INTRODUCTION: FROM BALI TO POZNAN
The important issue of environmental security, which concerns problems such as water stress, food insecurity, and disappearing biodiversity, is being seriously exacerbated by global climate change.1 This subject has already been taken up by international fora including the G8,2 the European Union (EU), NATO3 and by the Organisation for Security and Co-operation in Europe (OSCE).4 It has also been the subject of sporadic attention from several Western governments, notably the US in the 1990s and more recently by several EU Member States, in particular the UK, the Netherlands and Sweden.
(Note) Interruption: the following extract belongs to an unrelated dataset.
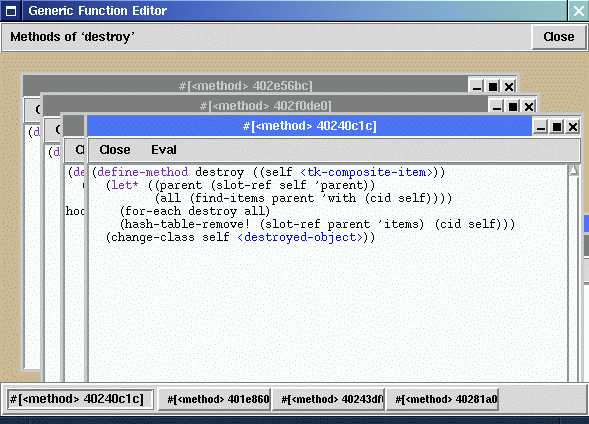Select the method 40240c1c tab in the bottom bar
This screenshot has width=589, height=424.
pyautogui.click(x=80, y=399)
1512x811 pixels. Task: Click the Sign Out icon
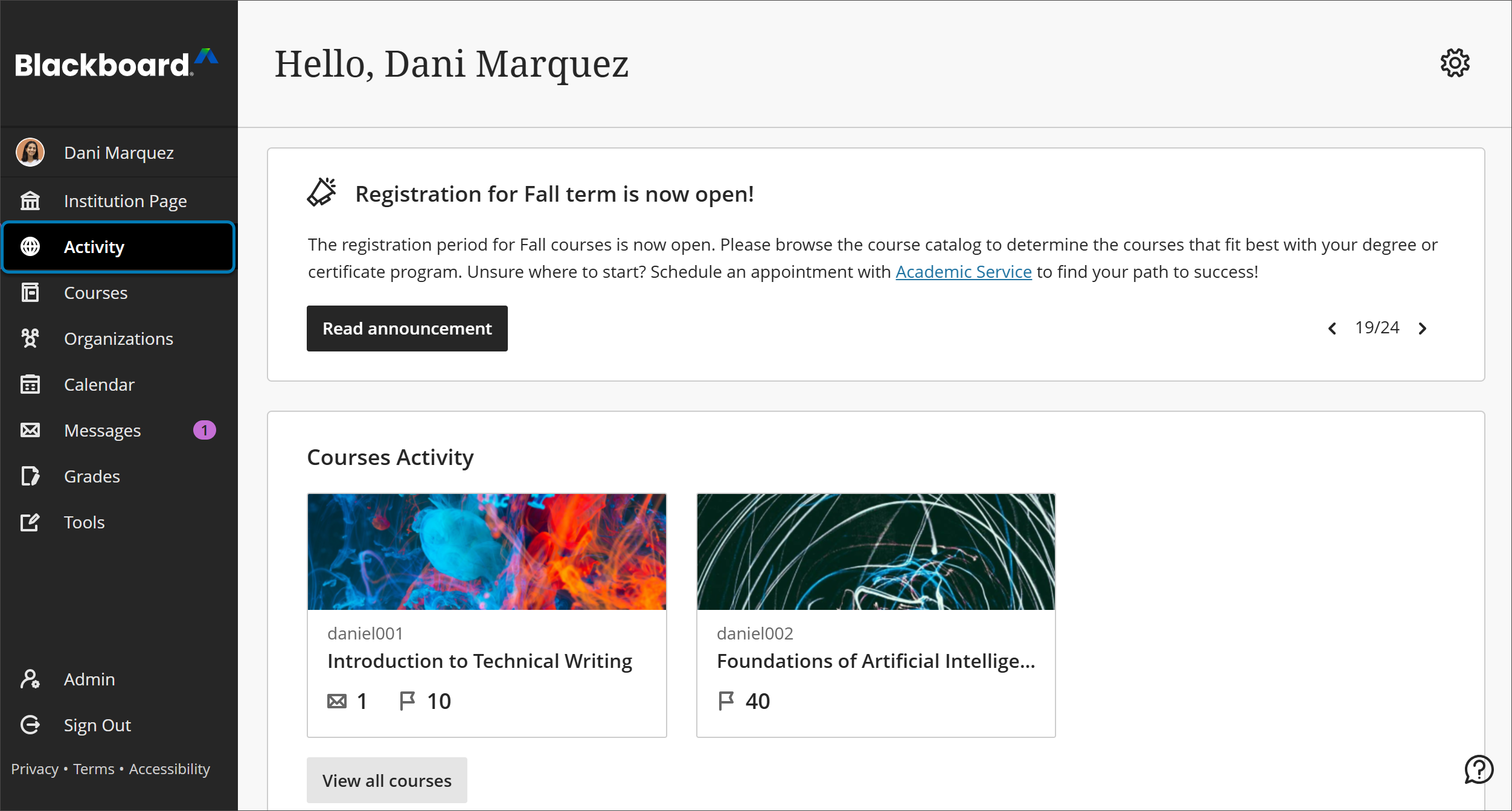(30, 725)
The impact of global climate change on international security was the theme of a conference, called 'From Bali to Poznan: New Issues, New Challenges', held at the European Parliament in Brussels on 18 December 2007 and organised by the Institute for Environmental Security (IES).5 It was attended by 130 experts from international organisations, EU institutions, governments, research institutes,
NGOs, including experts from the military. There was an overview of the highlights of the Bali Conference6 chaired by Ms Satu Hassi, Member of the European Parliament, followed by comments from ambassadors Boon von Ochssee, Ehrenkrona and Tombinsky.7 The discussions then focused on the nexus between climate change, security and sustainable development in the lead-up to the 14th Conference of the Parties to the Climate Change Convention (COP14) to be held in Poznan, Poland in December 2008 and the action which is therefore urgently needed (and is at the core of the IES's strategy).
During the conference speakers underlined the fact that one-and-a-half billion people in Asia will face freshwater shortages as glaciers melt in the mountains. Similar situations of environmental insecurity are to be found in Africa and may rapidly occur also in Latin America. Climate change leads to migration as land turns into desert, storms and floods destroy livelihoods, and populated coasts are submerged. Conflicts and tensions are likely to occur in countries hosting the new influx of migrants.